Open bart-devylder opened 11 years ago
What exactly do you mean with 'batch size'?
As noted in the crakoon
arakoon_multi_get
code (TODO
):
iter = arakoon_value_list_create_iter(keys);
FOR_ARAKOON_VALUE_ITER(iter, &value_size, &value) {
/* TODO Multi syscall vs memory copies... */
WRITE_BYTES(master, &value_size,
ARAKOON_PROTOCOL_UINT32_LEN, rc, &timeout);
RETURN_IF_NOT_SUCCESS(rc);
WRITE_BYTES(master, value, value_size, rc,
&timeout);
RETURN_IF_NOT_SUCCESS(rc);
}
arakoon_value_list_iter_free(iter);
Unlike the Python client, which constructs a large string containing the whole request (including all keys) and sends this to the node using a single write
call (or multiple, if required), the crakoon
implementation first sends the command prefix using a write
call, then uses 2 of them for every key in the request.
This can cause a significant syscall-overhead.
Using writev
might help quite a bit, but some profiling would be in order to make sure this is the actual root cause of the performance difference. Initially cutting down the number of write
calls by half by sending key size & content using a single writev
call should be fairly easy to implement. In a second stage, sending everything using a single large iovec
should reduce syscall overhead even further.

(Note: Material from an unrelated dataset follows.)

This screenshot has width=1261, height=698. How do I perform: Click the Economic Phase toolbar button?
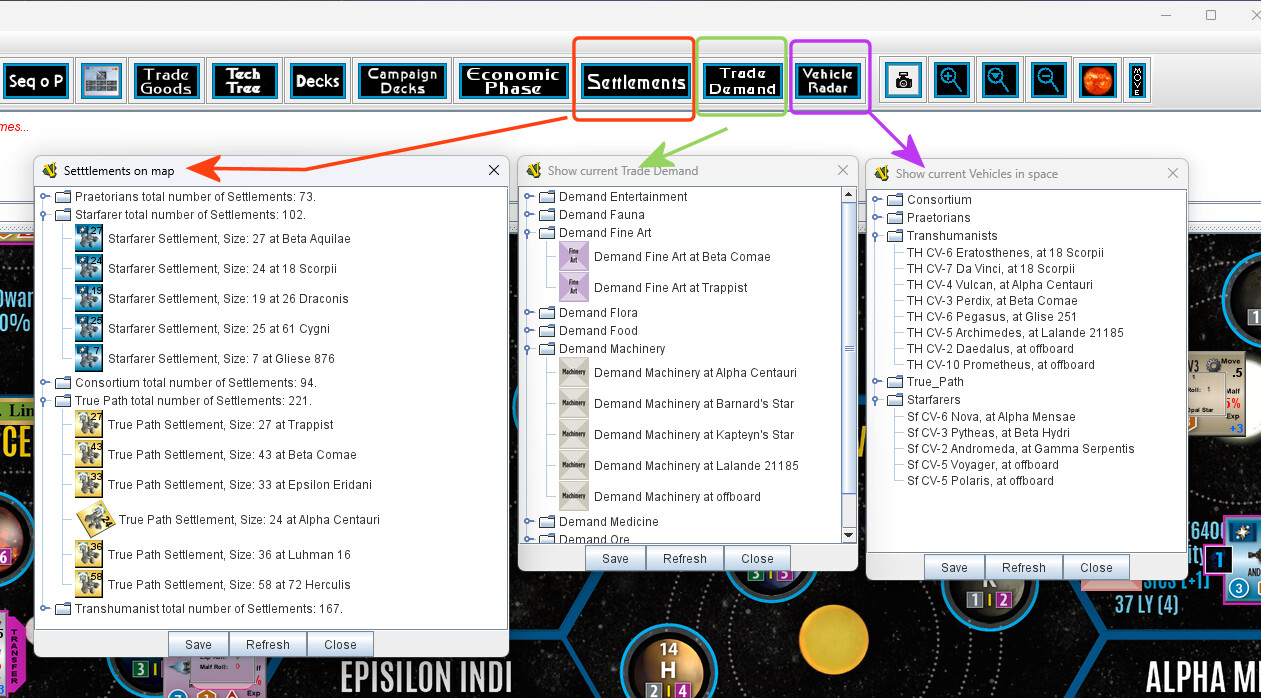click(514, 81)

We're seeing an issue with the crakoon multiget performance (against a single node arakoon cluster, using the arakoon 1.6.0 deb from arakoon.org). the test case (code attached - it's C++ but uses the plain crakoon API) does 4096 multigets with a batch size of 1, value size is 4096:
./ara_multi_get --cluster test --nodes test_0,127.0.0.1,12345 keys: 4096, value_size: 4096, batch_size: 1 set took 4.94317 seconds -> 3.23679 MiB/s / 828.618 IOPS get took 0.243652 seconds -> 65.6674 MiB/s / 16810.9 IOPS multiget took 163.901 seconds -> 0.0976198 MiB/s / 24.9907 IOPS
This is a factor of 100 slower than the python client (from the arakoon git repo, branch 1.6):
In [3]: import ara_multi_get
In [4]: client = ara_multi_get.make_client()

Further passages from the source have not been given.